> AIM OF THE TASK
In the patch below, how many files are changed, and how many insertions and deletions does its summary report?

> EXTRACT
------------------------------

From d15b46ae8f2014160a62558469dd974e7a90fc28 Mon Sep 17 00:00:00 2001
From: Artem Chumachenko <artek.chumak@gmail.com>
Date: Tue, 6 Feb 2024 13:59:44 +0400
Subject: [PATCH] Fix generation

---
 src/petals/models/mixtral/block.py | 15 ++++++++++++---
 src/petals/models/mixtral/model.py |  6 +++++-
 2 files changed, 17 insertions(+), 4 deletions(-)

diff --git a/src/petals/models/mixtral/block.py b/src/petals/models/mixtral/block.py
index 7afd5ddd0..67eebce6a 100644
--- a/src/petals/models/mixtral/block.py
+++ b/src/petals/models/mixtral/block.py
@@ -26,7 +26,6 @@ def forward(
         use_cache: bool = False,
         **kwargs
     ):
-        print(self.layer_idx)

------------------------------

> GIVEN ENTRIES

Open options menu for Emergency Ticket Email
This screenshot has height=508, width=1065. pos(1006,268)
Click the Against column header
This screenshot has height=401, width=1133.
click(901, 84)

------------------------------

> ANSWER TO THE PROBLEM
Two files are changed, with 17 insertions and 4 deletions.